→ Exercise
Starting at the line that contains "The width and height of the screenshot is (156, 448)." and ending at the line that contains "The width and height of the screenshot is (486, 374).", the lines below are to be given again exactly, with nothing added.

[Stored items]
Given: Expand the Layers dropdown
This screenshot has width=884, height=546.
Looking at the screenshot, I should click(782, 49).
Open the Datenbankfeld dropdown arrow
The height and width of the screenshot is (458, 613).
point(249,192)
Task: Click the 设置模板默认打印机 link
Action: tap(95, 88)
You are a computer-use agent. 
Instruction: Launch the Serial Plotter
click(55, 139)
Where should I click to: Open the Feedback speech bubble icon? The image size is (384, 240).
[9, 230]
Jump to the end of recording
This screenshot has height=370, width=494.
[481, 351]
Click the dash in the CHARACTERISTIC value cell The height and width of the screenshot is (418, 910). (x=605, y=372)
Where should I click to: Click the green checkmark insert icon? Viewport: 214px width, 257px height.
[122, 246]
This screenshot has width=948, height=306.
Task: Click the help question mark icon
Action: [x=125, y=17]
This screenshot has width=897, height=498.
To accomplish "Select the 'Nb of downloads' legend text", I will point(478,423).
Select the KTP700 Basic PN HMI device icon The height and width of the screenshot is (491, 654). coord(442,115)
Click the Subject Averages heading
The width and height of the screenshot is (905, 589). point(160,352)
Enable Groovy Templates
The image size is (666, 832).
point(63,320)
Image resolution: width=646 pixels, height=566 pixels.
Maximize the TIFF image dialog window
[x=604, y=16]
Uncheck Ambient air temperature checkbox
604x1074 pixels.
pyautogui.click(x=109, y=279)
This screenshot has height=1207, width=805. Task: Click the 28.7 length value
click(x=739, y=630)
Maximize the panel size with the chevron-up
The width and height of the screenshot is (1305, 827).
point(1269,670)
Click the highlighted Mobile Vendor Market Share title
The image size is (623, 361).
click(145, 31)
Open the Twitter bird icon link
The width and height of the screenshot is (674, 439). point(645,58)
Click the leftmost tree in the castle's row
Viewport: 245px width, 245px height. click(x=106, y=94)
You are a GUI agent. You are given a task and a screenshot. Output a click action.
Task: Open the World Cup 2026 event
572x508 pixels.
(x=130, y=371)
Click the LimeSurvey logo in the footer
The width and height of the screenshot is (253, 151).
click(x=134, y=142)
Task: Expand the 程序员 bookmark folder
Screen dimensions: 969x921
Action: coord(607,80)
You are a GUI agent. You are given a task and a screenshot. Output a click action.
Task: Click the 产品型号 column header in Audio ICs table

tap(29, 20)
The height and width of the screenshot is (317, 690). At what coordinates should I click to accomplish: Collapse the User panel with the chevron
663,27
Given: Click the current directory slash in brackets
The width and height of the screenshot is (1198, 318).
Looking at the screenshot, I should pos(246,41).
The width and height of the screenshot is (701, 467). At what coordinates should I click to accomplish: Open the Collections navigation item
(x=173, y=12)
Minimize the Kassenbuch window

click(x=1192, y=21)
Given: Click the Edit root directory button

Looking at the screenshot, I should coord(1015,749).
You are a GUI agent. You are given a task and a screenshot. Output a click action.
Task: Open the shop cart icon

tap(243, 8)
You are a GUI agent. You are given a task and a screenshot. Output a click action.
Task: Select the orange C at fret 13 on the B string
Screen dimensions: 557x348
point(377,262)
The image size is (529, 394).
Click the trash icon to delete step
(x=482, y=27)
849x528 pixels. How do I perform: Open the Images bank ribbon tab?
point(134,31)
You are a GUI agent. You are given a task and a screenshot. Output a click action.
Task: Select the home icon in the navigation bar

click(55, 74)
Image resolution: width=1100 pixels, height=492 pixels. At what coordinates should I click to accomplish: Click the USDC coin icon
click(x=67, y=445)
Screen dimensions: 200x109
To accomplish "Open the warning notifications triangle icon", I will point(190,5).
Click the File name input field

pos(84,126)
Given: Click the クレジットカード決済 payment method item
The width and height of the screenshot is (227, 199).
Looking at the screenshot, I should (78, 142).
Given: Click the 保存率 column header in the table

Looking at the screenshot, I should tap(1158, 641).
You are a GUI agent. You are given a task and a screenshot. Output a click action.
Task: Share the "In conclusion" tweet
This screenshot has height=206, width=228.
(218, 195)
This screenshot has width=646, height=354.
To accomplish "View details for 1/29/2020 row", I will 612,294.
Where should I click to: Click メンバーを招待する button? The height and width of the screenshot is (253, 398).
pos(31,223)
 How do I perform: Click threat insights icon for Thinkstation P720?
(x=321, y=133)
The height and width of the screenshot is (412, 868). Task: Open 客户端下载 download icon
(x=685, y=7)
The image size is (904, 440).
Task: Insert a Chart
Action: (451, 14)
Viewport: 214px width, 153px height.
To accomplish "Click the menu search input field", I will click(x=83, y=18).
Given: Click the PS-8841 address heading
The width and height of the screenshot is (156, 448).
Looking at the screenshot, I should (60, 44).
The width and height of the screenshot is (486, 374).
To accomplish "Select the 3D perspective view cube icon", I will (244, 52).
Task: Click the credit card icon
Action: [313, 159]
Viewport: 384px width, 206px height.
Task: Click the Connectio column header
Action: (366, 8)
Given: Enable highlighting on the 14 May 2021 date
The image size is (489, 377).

→ Written answer
The width and height of the screenshot is (156, 448).
Looking at the screenshot, I should (60, 44).
The width and height of the screenshot is (486, 374).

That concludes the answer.